Modetrends mögen kommen und gehen, doch die Psychologie bestimmt nach wie vor, wie wir uns kleiden.

Die Forschungspsychologin Karen Pine erklärt in ihrem Buch „Mind What You Wear“, wie unsere Kleidung unser Selbstbild beeinflusst. So werden beispielsweise Menschen, die sich wie ein Chef kleiden, eher schneller befördert. Frauen tragen doppelt so häufig Jeans, wenn sie niedergeschlagen sind, als wenn sie glücklich sind. Sie fand außerdem heraus, dass Patienten einem Arzt, der einen weißen Kittel trägt, mehr Vertrauen entgegenbringen.

Manche Menschen betrachten den Sabbat am siebten Tag offenbar als eine vorübergehende Modeerscheinung. Sie machen sich keine Gedanken darüber, wie Gottes heiliger Tag von Menschen vom Samstag auf den Sonntag „verlegt“ wurde. Die Bibel sagte voraus, dass dies durch eine irdische Macht geschehen würde, die „beabsichtigen wird, Zeiten und Gesetze zu ändern“ (Daniel 7,25).

Der Ursprung der Sonntagsfeier als christliche Institution lag im „Geheimnis der Gesetzlosigkeit“ (2. Thessalonicher 2,7), das bereits am Werk war, als Paulus schrieb. Daniels Vision offenbarte, dass einer Macht in Gestalt eines kleinen Horns, dargestellt als „ein Tier, das aus dem Meer aufstieg“ (Offenbarung 13,1), „ein Mund gegeben wurde, der große Dinge und Lästerungen redete“ (Vers 5).
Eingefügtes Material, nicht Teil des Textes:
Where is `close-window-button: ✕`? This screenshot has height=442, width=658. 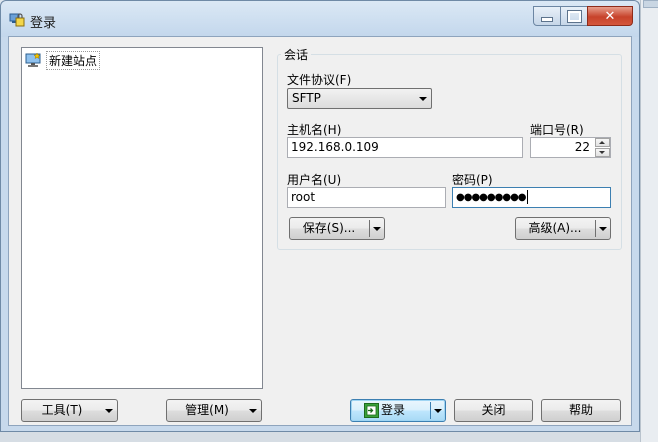
close-window-button: ✕ is located at coordinates (610, 16).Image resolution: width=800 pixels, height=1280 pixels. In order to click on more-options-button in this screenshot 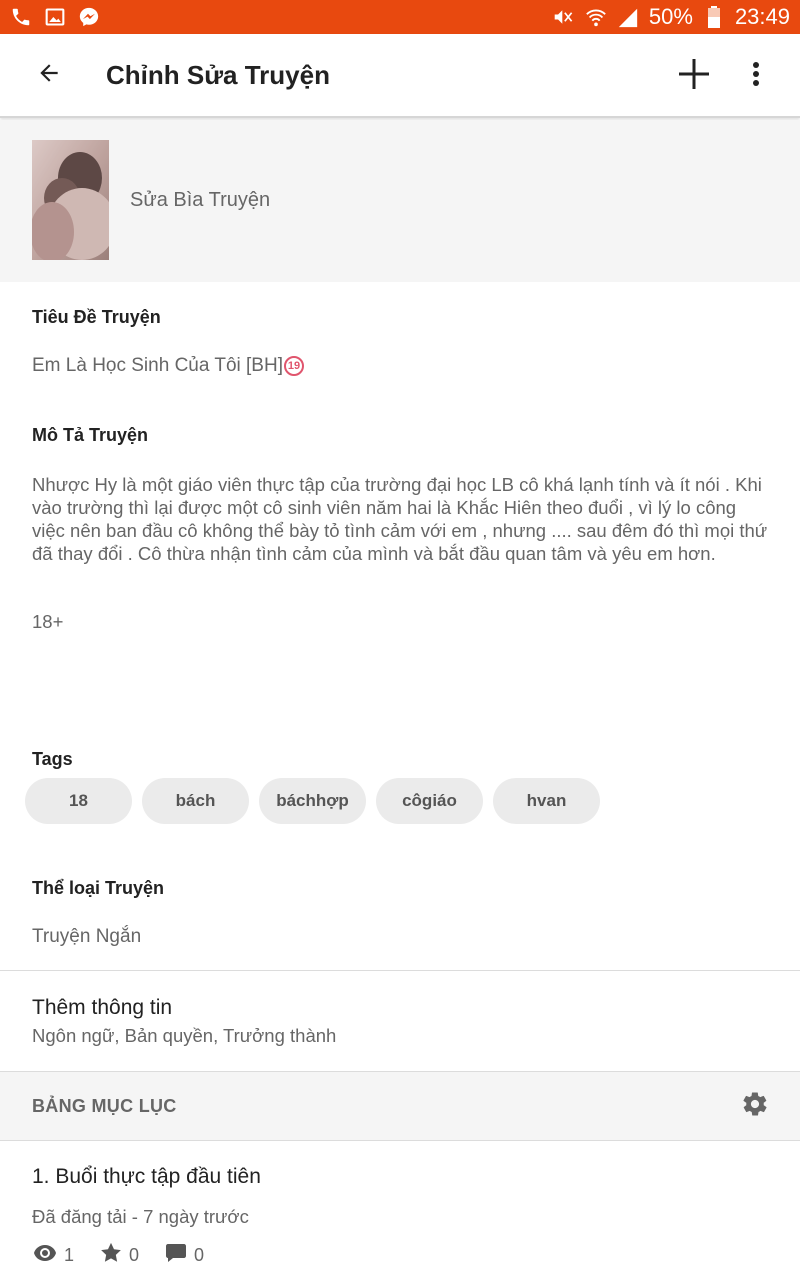, I will do `click(756, 76)`.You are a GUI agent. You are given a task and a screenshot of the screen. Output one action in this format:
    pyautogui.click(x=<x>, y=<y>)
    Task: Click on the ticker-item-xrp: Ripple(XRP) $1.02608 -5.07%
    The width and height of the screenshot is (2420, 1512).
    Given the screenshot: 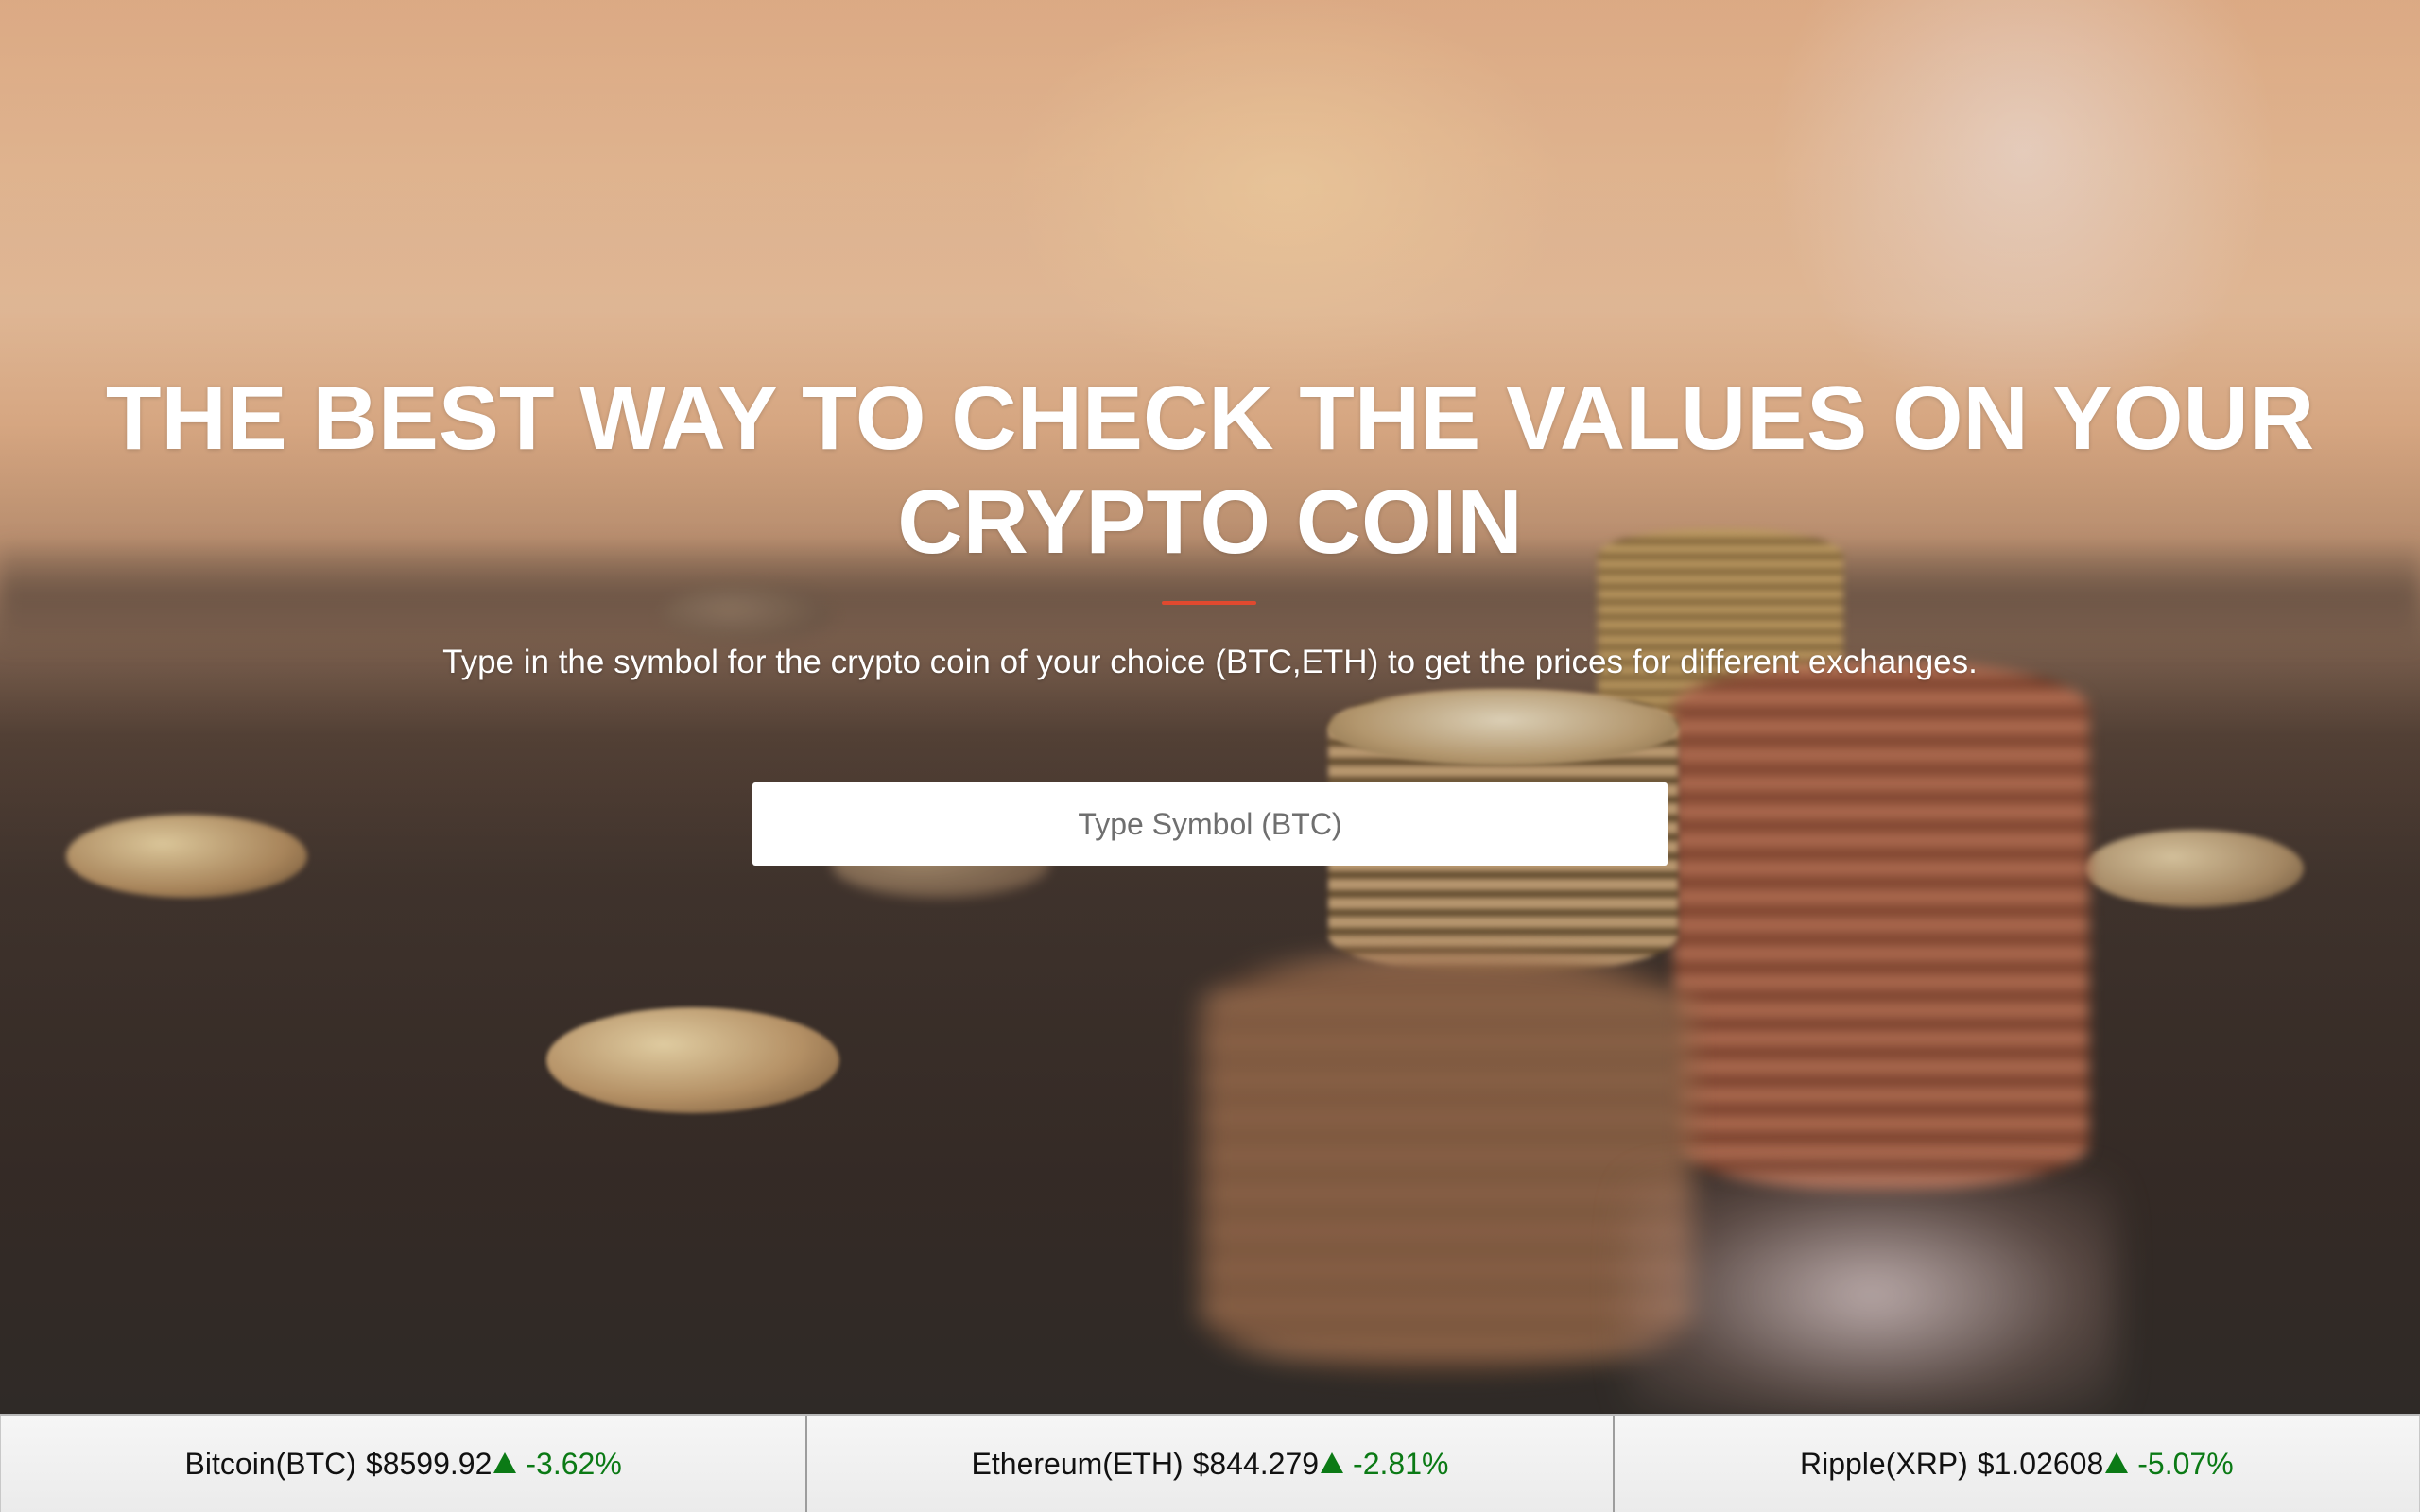 What is the action you would take?
    pyautogui.click(x=2016, y=1464)
    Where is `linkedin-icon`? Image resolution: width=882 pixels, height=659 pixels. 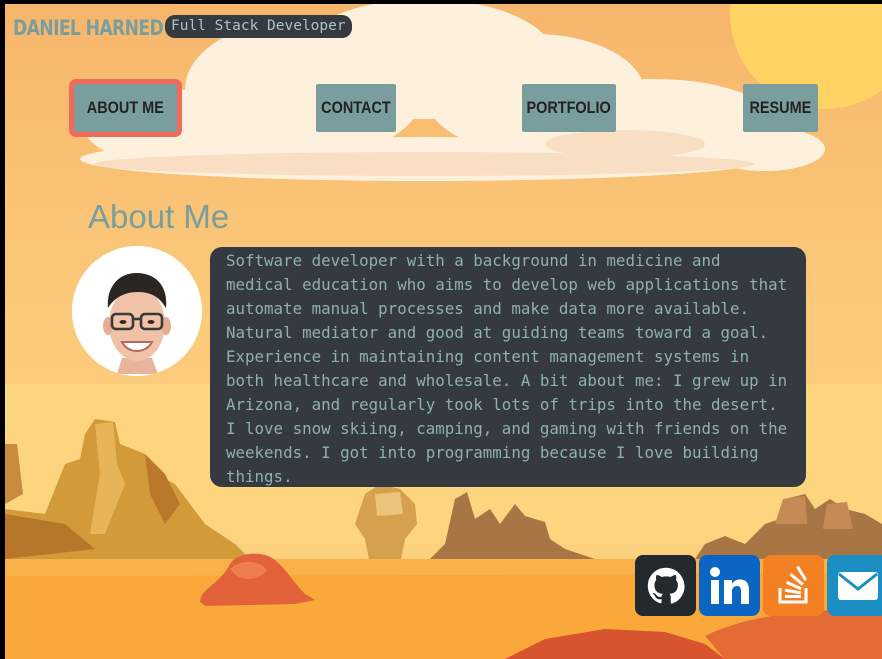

Nur eine Macht innerhalb des Christentums hat für sich das Vorrecht beansprucht, Zeiten und Gesetze zu ändern. Um das Jahr 1400 herum behauptete Petrus de Ancharano, dass „der Papst das göttliche Gesetz ändern kann, da seine Macht nicht von Menschen, sondern von Gott stammt und er an Gottes Stelle auf Erden handelt, mit der vollsten Macht, seine Schafe zu binden und zu lösen“.

Johann Eck, ein Verteidiger der katholischen Religion, untermauerte diese Behauptung, als er Martin Luther während der Reformation angriff. Er stellte Luther wegen der Einhaltung des Sonntags anstelle des biblischen Sabbats in Frage und behauptete: „Die Kirche hat den Sabbat aus eigener Vollmacht in den Sonntag umgewandelt, wofür du [Luther] keine Schriftstelle hast.“

Gottes Gesetz ist nicht wie wechselnde Modetrends. David schrieb: „Das ganze Wort ist Wahrheit, und jedes deiner gerechten Urteile bleibt in Ewigkeit“ (Psalm 119,160).

Anwendung:

Denke an einen veralteten Kleidungsstil. Inwiefern unterscheidet sich Gottes Gesetz von wechselnden Modetrends?